# Input for this task start

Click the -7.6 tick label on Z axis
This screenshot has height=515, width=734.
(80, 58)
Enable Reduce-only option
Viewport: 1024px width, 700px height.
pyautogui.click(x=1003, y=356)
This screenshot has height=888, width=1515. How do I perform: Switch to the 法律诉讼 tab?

# Input for this task end

Exercise details →
Rewrite the listing as a JSON list of strings, with one string for each line and blank lines left out.

Expected answer →
[
  "Click the -7.6 tick label on Z axis",
  "This screenshot has height=515, width=734.",
  "(80, 58)",
  "Enable Reduce-only option",
  "Viewport: 1024px width, 700px height.",
  "pyautogui.click(x=1003, y=356)",
  "This screenshot has height=888, width=1515. How do I perform: Switch to the 法律诉讼 tab?"
]